Pan-seared salmon topped with a zesty lemon cream sauce. Ready in 30 minutes.

# What You'll Need:

→ Salmon

01 - 4 skinless salmon fillets, about 6 ounces each

→ Lemon Cream Sauce

02 - 2 tablespoons unsalted butter
03 - 2 cloves garlic, minced
04 - 1 cup heavy cream
05 - Zest of 1 lemon
06 - 2 tablespoons fresh lemon juice
07 - 1 teaspoon Dijon mustard
08 - 2 tablespoons fresh parsley, chopped
09 - Salt and freshly ground black pepper, to taste

→ Other

10 - 1 tablespoon olive oil

# Directions:

01 - Pat the salmon fillets dry with paper towels and season both sides generously with salt and freshly ground black pepper.
02 - Heat olive oil in a large nonstick skillet over medium-high heat. Add the salmon fillets and sear for 4 to 5 minutes per side, or until cooked to your desired doneness. Remove from the skillet and set aside, keeping warm.
03 - Reduce the heat to medium and melt the butter in the same skillet. Add the minced garlic and sauté for about 1 minute until fragrant.
04 - Pour in the heavy cream and bring to a gentle simmer.

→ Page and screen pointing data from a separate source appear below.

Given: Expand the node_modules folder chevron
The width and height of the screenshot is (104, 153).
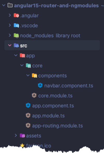Looking at the screenshot, I should click(10, 35).
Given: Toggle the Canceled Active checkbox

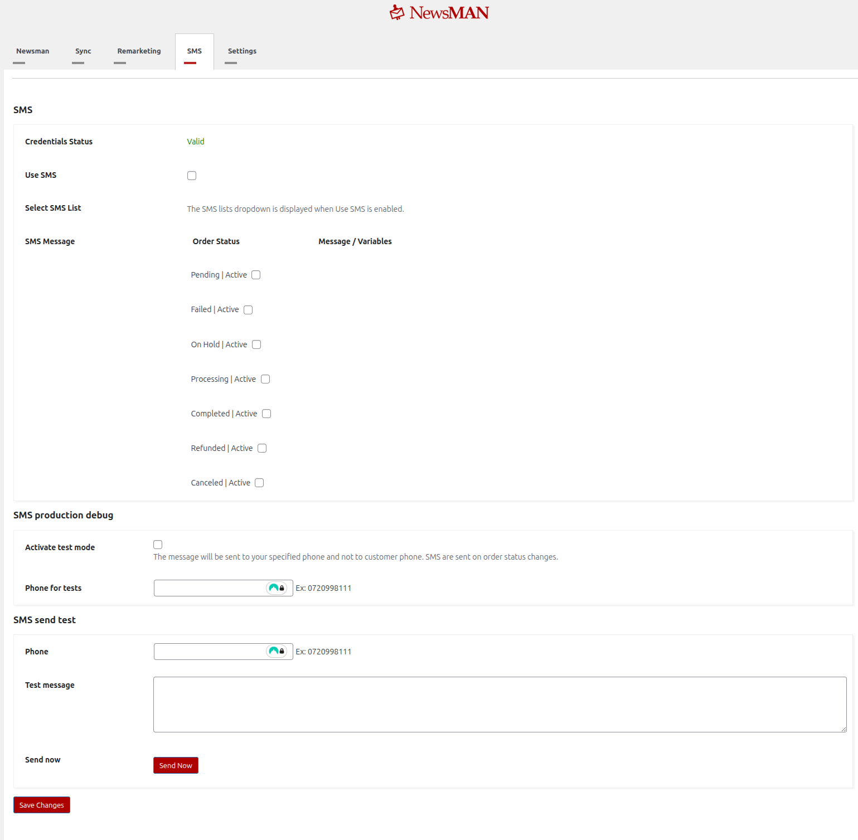Looking at the screenshot, I should coord(259,483).
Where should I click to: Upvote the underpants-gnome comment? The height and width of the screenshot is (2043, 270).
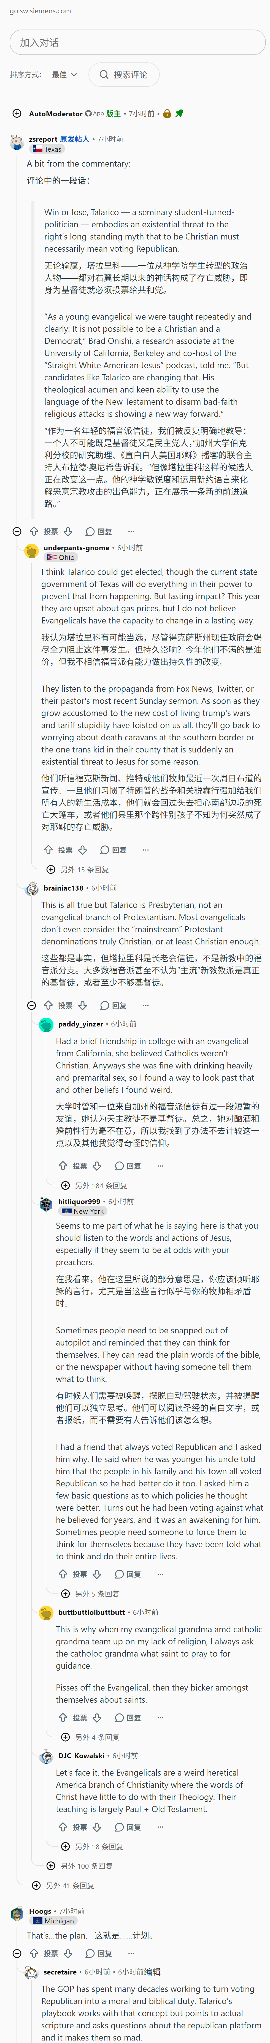click(48, 849)
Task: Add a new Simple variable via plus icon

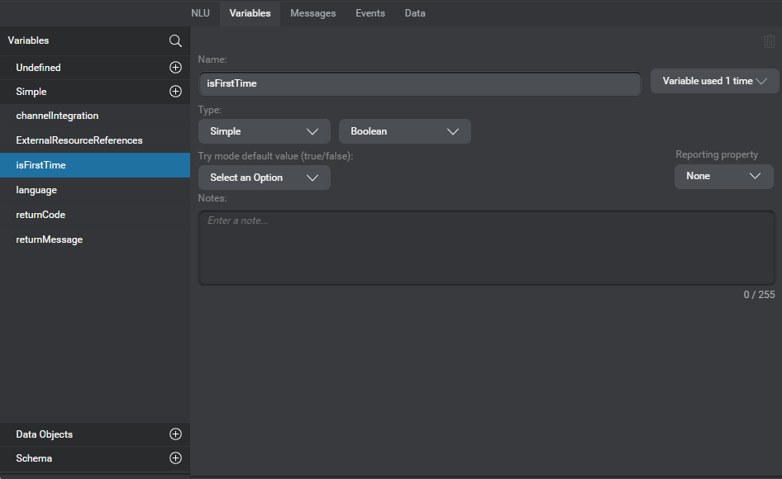Action: [x=175, y=91]
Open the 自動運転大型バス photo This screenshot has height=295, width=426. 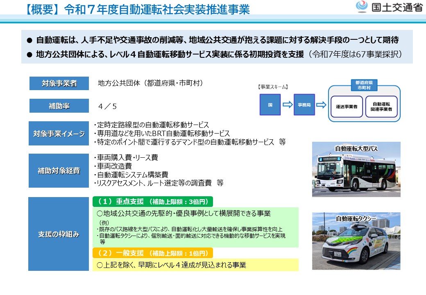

Stir in the lemon zest, lemon juice, and Dijon mustard. Simmer for 3 to 4 minutes, stirring occasionally, until the sauce has slightly thickened.
05 - Stir in the chopped parsley and adjust the seasoning with salt and pepper to taste.
06 - Return the salmon fillets to the skillet and spoon the sauce over the top. Simmer for 2 to 3 minutes to allow the flavors to meld together. Serve immediately, garnished with extra parsley or lemon slices if desired.

# Expert Hints:

01 -
  • The lemon cream sauce comes together in the same pan, so you get maximum flavor with almost zero extra cleanup.
  • It feels fancy enough for date night but honest enough for a Tuesday in sweatpants.
02 -
  • Dry your salmon thoroughly before searing, because any moisture left on the surface will steam the fish instead of giving you that gorgeous golden crust.
  • The sauce will continue to thicken off the heat, so pull it from the stove when it looks slightly thinner than you want.
03 -
  • Take the salmon out of the fridge about 15 minutes before cooking so it comes closer to room temperature, which helps it cook more evenly throughout.
  • Use a fish spatula if you have one, because its thin flexible edge slides under delicate fillets without breaking them apart.